* **Problem details**
Quote each of the following rows verbatim, reproducing every line in full and without alteration.
** start **
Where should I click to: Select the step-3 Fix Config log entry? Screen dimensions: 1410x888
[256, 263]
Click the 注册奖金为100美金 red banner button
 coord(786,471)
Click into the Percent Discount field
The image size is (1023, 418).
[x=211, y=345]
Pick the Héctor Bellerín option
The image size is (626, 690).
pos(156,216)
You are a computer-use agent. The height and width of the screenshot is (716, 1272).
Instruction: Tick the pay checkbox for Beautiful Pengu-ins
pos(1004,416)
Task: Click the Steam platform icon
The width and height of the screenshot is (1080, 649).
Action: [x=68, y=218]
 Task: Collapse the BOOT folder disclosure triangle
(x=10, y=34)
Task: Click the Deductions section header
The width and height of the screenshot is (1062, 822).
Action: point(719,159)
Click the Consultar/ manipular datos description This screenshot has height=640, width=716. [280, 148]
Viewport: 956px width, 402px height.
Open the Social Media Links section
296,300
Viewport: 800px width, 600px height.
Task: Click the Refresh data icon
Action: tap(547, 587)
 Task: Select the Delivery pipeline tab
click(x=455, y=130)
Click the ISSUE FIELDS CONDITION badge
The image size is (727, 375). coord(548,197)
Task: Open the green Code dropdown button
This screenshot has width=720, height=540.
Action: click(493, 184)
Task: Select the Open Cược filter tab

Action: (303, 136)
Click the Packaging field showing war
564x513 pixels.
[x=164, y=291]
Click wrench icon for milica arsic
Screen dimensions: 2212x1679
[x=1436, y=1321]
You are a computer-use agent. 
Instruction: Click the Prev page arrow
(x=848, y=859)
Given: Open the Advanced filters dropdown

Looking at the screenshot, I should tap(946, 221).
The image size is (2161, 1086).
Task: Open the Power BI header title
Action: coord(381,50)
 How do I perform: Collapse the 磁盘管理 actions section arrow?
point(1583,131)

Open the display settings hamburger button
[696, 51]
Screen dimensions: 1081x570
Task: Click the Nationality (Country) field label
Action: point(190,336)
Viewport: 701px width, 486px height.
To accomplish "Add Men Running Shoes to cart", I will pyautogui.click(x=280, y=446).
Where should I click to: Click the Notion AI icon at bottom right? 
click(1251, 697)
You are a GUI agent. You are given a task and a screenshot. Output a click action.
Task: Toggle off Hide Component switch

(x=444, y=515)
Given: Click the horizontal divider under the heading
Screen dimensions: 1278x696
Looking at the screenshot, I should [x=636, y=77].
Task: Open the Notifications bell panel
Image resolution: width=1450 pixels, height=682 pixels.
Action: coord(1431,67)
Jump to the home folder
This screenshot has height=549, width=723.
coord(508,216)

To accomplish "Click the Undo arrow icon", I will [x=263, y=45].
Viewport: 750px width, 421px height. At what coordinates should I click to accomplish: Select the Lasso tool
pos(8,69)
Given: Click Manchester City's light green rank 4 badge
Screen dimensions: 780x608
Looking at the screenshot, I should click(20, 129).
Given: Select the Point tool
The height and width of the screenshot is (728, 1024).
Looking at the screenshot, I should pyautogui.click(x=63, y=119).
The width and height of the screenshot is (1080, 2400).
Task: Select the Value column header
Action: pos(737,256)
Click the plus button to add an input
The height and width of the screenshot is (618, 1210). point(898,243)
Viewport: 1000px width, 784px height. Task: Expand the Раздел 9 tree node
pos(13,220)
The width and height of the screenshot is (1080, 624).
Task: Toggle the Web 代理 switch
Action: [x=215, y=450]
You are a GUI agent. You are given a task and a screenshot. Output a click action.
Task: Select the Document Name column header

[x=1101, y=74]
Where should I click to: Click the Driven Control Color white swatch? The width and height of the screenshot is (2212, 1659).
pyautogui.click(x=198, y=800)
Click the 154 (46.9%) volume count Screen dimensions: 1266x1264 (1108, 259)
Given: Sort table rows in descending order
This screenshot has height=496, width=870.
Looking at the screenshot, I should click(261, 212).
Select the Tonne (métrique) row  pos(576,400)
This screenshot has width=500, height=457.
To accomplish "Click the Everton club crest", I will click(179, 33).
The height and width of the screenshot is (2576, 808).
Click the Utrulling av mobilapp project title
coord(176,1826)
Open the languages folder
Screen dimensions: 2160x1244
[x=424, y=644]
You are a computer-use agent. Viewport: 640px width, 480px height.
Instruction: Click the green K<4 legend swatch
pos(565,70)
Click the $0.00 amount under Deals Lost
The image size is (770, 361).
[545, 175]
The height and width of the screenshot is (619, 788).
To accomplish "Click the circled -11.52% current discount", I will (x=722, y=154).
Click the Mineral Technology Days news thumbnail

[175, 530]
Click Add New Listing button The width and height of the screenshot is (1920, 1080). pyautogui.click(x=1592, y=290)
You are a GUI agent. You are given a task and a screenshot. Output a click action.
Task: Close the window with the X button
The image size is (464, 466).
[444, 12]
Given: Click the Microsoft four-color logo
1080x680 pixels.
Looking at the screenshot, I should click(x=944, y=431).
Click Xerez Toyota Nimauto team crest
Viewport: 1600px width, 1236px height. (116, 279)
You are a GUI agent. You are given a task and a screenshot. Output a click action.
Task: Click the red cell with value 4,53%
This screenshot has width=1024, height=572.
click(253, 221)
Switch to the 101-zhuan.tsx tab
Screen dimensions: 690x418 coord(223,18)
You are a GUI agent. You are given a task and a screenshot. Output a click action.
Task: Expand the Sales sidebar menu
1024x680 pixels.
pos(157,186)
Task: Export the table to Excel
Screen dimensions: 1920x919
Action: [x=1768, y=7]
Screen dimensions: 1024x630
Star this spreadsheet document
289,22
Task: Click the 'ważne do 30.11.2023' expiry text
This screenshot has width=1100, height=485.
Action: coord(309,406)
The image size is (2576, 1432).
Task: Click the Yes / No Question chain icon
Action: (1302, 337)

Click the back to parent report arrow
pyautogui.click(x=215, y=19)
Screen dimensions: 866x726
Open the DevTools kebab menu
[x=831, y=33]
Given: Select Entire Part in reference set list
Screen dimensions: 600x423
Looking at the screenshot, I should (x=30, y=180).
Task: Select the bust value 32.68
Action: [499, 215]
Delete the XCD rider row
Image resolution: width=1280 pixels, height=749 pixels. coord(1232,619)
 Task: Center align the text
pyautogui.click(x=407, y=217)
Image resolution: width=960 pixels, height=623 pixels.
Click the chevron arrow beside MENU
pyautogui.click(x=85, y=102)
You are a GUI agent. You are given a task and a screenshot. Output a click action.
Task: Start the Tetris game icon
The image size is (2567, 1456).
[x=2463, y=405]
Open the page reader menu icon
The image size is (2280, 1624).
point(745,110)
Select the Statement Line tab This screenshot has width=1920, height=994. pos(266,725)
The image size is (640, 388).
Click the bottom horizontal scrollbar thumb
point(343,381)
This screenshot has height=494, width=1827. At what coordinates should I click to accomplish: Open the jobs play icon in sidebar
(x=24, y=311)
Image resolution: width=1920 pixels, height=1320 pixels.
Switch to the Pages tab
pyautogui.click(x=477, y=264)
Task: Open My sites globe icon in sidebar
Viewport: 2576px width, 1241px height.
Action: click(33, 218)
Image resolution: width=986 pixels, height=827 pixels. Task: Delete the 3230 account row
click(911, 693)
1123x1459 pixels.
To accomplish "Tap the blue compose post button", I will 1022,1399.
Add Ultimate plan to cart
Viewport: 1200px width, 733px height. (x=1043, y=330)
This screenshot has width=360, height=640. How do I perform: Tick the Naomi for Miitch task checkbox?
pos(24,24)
** end **
* **Written reply**
Where should I click to: Select the step-3 Fix Config log entry? Screen dimensions: 1410x888
[256, 263]
Click the 注册奖金为100美金 red banner button
 coord(786,471)
Click into the Percent Discount field
The image size is (1023, 418).
[x=211, y=345]
Pick the Héctor Bellerín option
The image size is (626, 690).
pos(156,216)
You are a computer-use agent. The height and width of the screenshot is (716, 1272).
Instruction: Tick the pay checkbox for Beautiful Pengu-ins
pos(1004,416)
Task: Click the Steam platform icon
The width and height of the screenshot is (1080, 649).
Action: [x=68, y=218]
 Task: Collapse the BOOT folder disclosure triangle
(x=10, y=34)
Task: Click the Deductions section header
The width and height of the screenshot is (1062, 822).
Action: point(719,159)
Click the Consultar/ manipular datos description This screenshot has height=640, width=716. [280, 148]
Viewport: 956px width, 402px height.
Open the Social Media Links section
296,300
Viewport: 800px width, 600px height.
Task: Click the Refresh data icon
Action: tap(547, 587)
 Task: Select the Delivery pipeline tab
click(x=455, y=130)
Click the ISSUE FIELDS CONDITION badge
The image size is (727, 375). coord(548,197)
Task: Open the green Code dropdown button
This screenshot has width=720, height=540.
Action: click(493, 184)
Task: Select the Open Cược filter tab

Action: (303, 136)
Click the Packaging field showing war
564x513 pixels.
[x=164, y=291]
Click wrench icon for milica arsic
Screen dimensions: 2212x1679
[x=1436, y=1321]
You are a computer-use agent. 
Instruction: Click the Prev page arrow
(x=848, y=859)
Given: Open the Advanced filters dropdown

Looking at the screenshot, I should tap(946, 221).
The image size is (2161, 1086).
Task: Open the Power BI header title
Action: coord(381,50)
 How do I perform: Collapse the 磁盘管理 actions section arrow?
point(1583,131)

Open the display settings hamburger button
[696, 51]
Screen dimensions: 1081x570
Task: Click the Nationality (Country) field label
Action: point(190,336)
Viewport: 701px width, 486px height.
To accomplish "Add Men Running Shoes to cart", I will pyautogui.click(x=280, y=446).
Where should I click to: Click the Notion AI icon at bottom right? 
click(1251, 697)
You are a GUI agent. You are given a task and a screenshot. Output a click action.
Task: Toggle off Hide Component switch

(x=444, y=515)
Given: Click the horizontal divider under the heading
Screen dimensions: 1278x696
Looking at the screenshot, I should [x=636, y=77].
Task: Open the Notifications bell panel
Image resolution: width=1450 pixels, height=682 pixels.
Action: coord(1431,67)
Jump to the home folder
This screenshot has height=549, width=723.
coord(508,216)

To accomplish "Click the Undo arrow icon", I will [x=263, y=45].
Viewport: 750px width, 421px height. At what coordinates should I click to accomplish: Select the Lasso tool
pos(8,69)
Given: Click Manchester City's light green rank 4 badge
Screen dimensions: 780x608
Looking at the screenshot, I should click(20, 129).
Given: Select the Point tool
The height and width of the screenshot is (728, 1024).
Looking at the screenshot, I should pyautogui.click(x=63, y=119).
The width and height of the screenshot is (1080, 2400).
Task: Select the Value column header
Action: pos(737,256)
Click the plus button to add an input
The height and width of the screenshot is (618, 1210). point(898,243)
Viewport: 1000px width, 784px height. Task: Expand the Раздел 9 tree node
pos(13,220)
The width and height of the screenshot is (1080, 624).
Task: Toggle the Web 代理 switch
Action: [x=215, y=450]
You are a GUI agent. You are given a task and a screenshot. Output a click action.
Task: Select the Document Name column header

[x=1101, y=74]
Where should I click to: Click the Driven Control Color white swatch? The width and height of the screenshot is (2212, 1659).
pyautogui.click(x=198, y=800)
Click the 154 (46.9%) volume count Screen dimensions: 1266x1264 (1108, 259)
Given: Sort table rows in descending order
This screenshot has height=496, width=870.
Looking at the screenshot, I should click(261, 212).
Select the Tonne (métrique) row  pos(576,400)
This screenshot has width=500, height=457.
To accomplish "Click the Everton club crest", I will click(179, 33).
The height and width of the screenshot is (2576, 808).
Click the Utrulling av mobilapp project title
coord(176,1826)
Open the languages folder
Screen dimensions: 2160x1244
[x=424, y=644]
You are a computer-use agent. Viewport: 640px width, 480px height.
Instruction: Click the green K<4 legend swatch
pos(565,70)
Click the $0.00 amount under Deals Lost
The image size is (770, 361).
[545, 175]
The height and width of the screenshot is (619, 788).
To accomplish "Click the circled -11.52% current discount", I will (x=722, y=154).
Click the Mineral Technology Days news thumbnail

[175, 530]
Click Add New Listing button The width and height of the screenshot is (1920, 1080). pyautogui.click(x=1592, y=290)
You are a GUI agent. You are given a task and a screenshot. Output a click action.
Task: Close the window with the X button
The image size is (464, 466).
[444, 12]
Given: Click the Microsoft four-color logo
1080x680 pixels.
Looking at the screenshot, I should click(x=944, y=431).
Click Xerez Toyota Nimauto team crest
Viewport: 1600px width, 1236px height. (116, 279)
You are a GUI agent. You are given a task and a screenshot. Output a click action.
Task: Click the red cell with value 4,53%
This screenshot has width=1024, height=572.
click(253, 221)
Switch to the 101-zhuan.tsx tab
Screen dimensions: 690x418 coord(223,18)
You are a GUI agent. You are given a task and a screenshot. Output a click action.
Task: Expand the Sales sidebar menu
1024x680 pixels.
pos(157,186)
Task: Export the table to Excel
Screen dimensions: 1920x919
Action: [x=1768, y=7]
Screen dimensions: 1024x630
Star this spreadsheet document
289,22
Task: Click the 'ważne do 30.11.2023' expiry text
This screenshot has width=1100, height=485.
Action: coord(309,406)
The image size is (2576, 1432).
Task: Click the Yes / No Question chain icon
Action: (1302, 337)

Click the back to parent report arrow
pyautogui.click(x=215, y=19)
Screen dimensions: 866x726
Open the DevTools kebab menu
[x=831, y=33]
Given: Select Entire Part in reference set list
Screen dimensions: 600x423
Looking at the screenshot, I should (x=30, y=180).
Task: Select the bust value 32.68
Action: [499, 215]
Delete the XCD rider row
Image resolution: width=1280 pixels, height=749 pixels. coord(1232,619)
 Task: Center align the text
pyautogui.click(x=407, y=217)
Image resolution: width=960 pixels, height=623 pixels.
Click the chevron arrow beside MENU
pyautogui.click(x=85, y=102)
You are a GUI agent. You are given a task and a screenshot. Output a click action.
Task: Start the Tetris game icon
The image size is (2567, 1456).
[x=2463, y=405]
Open the page reader menu icon
The image size is (2280, 1624).
point(745,110)
Select the Statement Line tab This screenshot has width=1920, height=994. pos(266,725)
The image size is (640, 388).
Click the bottom horizontal scrollbar thumb
point(343,381)
This screenshot has height=494, width=1827. At what coordinates should I click to accomplish: Open the jobs play icon in sidebar
(x=24, y=311)
Image resolution: width=1920 pixels, height=1320 pixels.
Switch to the Pages tab
pyautogui.click(x=477, y=264)
Task: Open My sites globe icon in sidebar
Viewport: 2576px width, 1241px height.
Action: click(33, 218)
Image resolution: width=986 pixels, height=827 pixels. Task: Delete the 3230 account row
click(911, 693)
1123x1459 pixels.
To accomplish "Tap the blue compose post button", I will 1022,1399.
Add Ultimate plan to cart
Viewport: 1200px width, 733px height. (x=1043, y=330)
This screenshot has width=360, height=640. How do I perform: Tick the Naomi for Miitch task checkbox?
pos(24,24)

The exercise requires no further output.